• **What the exercise asks**: Please reproduce exactly, and only, the line containing "Open the By Country tab" and every line after it to the end of the records below, leaving out all pictures.
□ □ □ □
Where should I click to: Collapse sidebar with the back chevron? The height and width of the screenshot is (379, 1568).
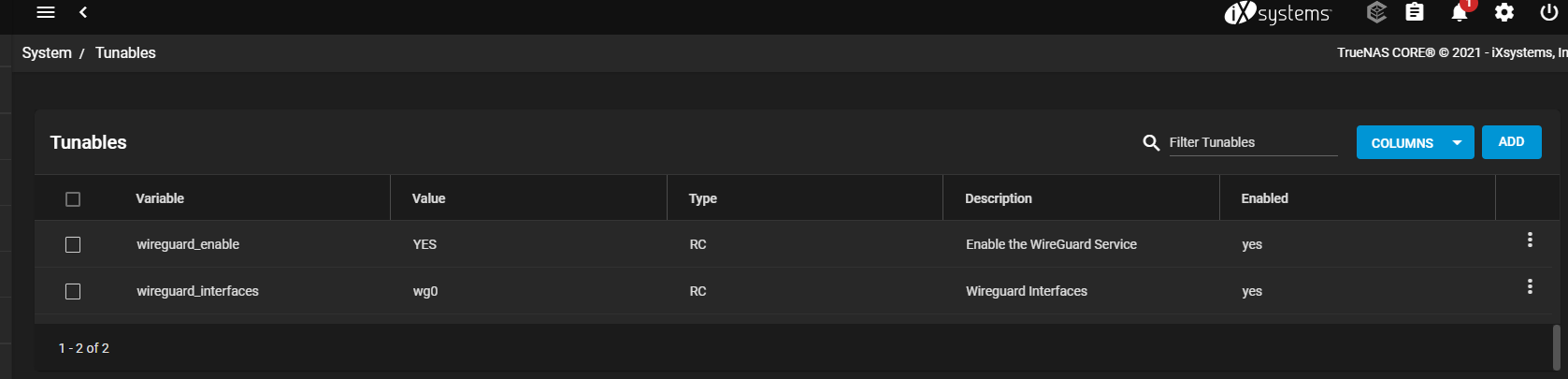click(x=83, y=12)
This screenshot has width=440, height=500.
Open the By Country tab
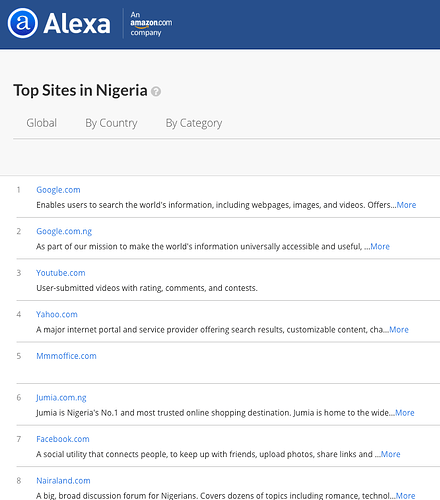click(111, 123)
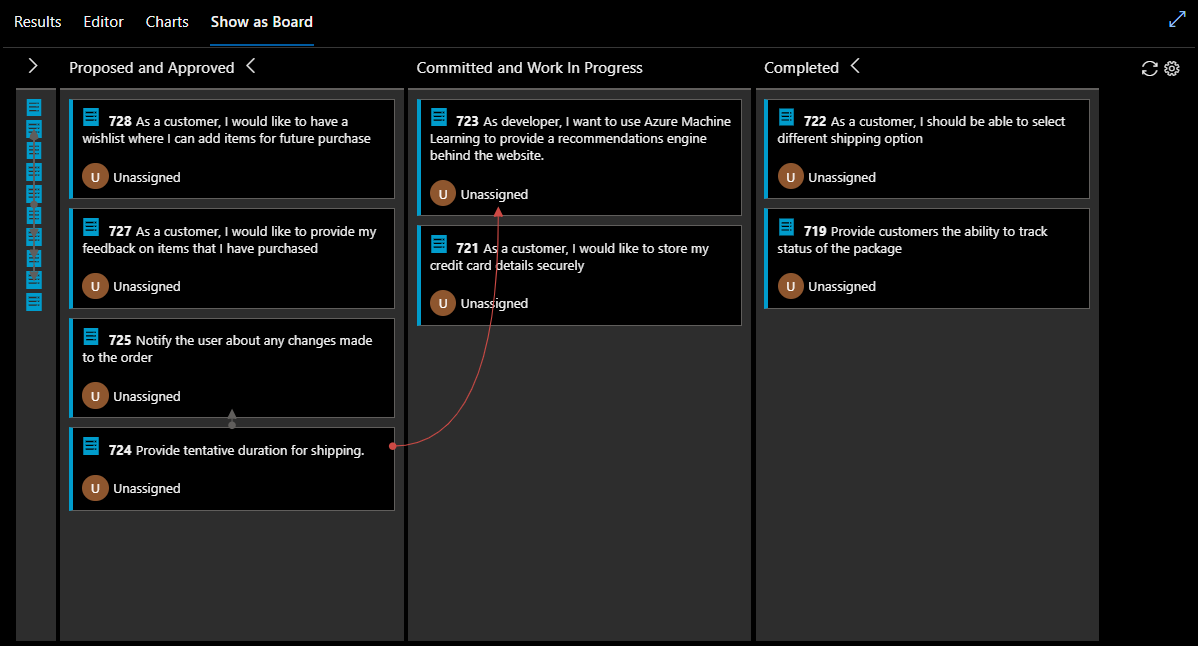This screenshot has width=1198, height=646.
Task: Click the Unassigned label on card 725
Action: 145,395
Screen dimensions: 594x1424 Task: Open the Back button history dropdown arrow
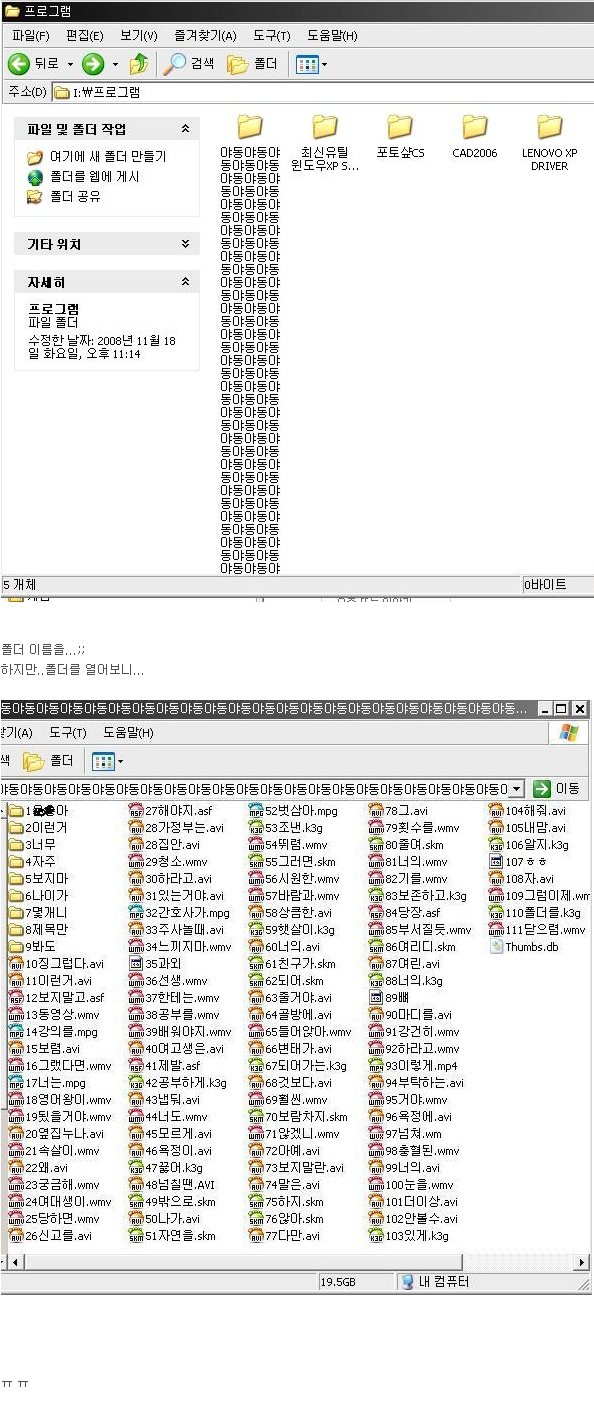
□ □ □ □
• **Response area**:
Open the By Country tab
click(111, 123)
This screenshot has width=1198, height=646.
Task: Click the Unassigned label on card 725
Action: 145,395
Screen dimensions: 594x1424 Task: Open the Back button history dropdown arrow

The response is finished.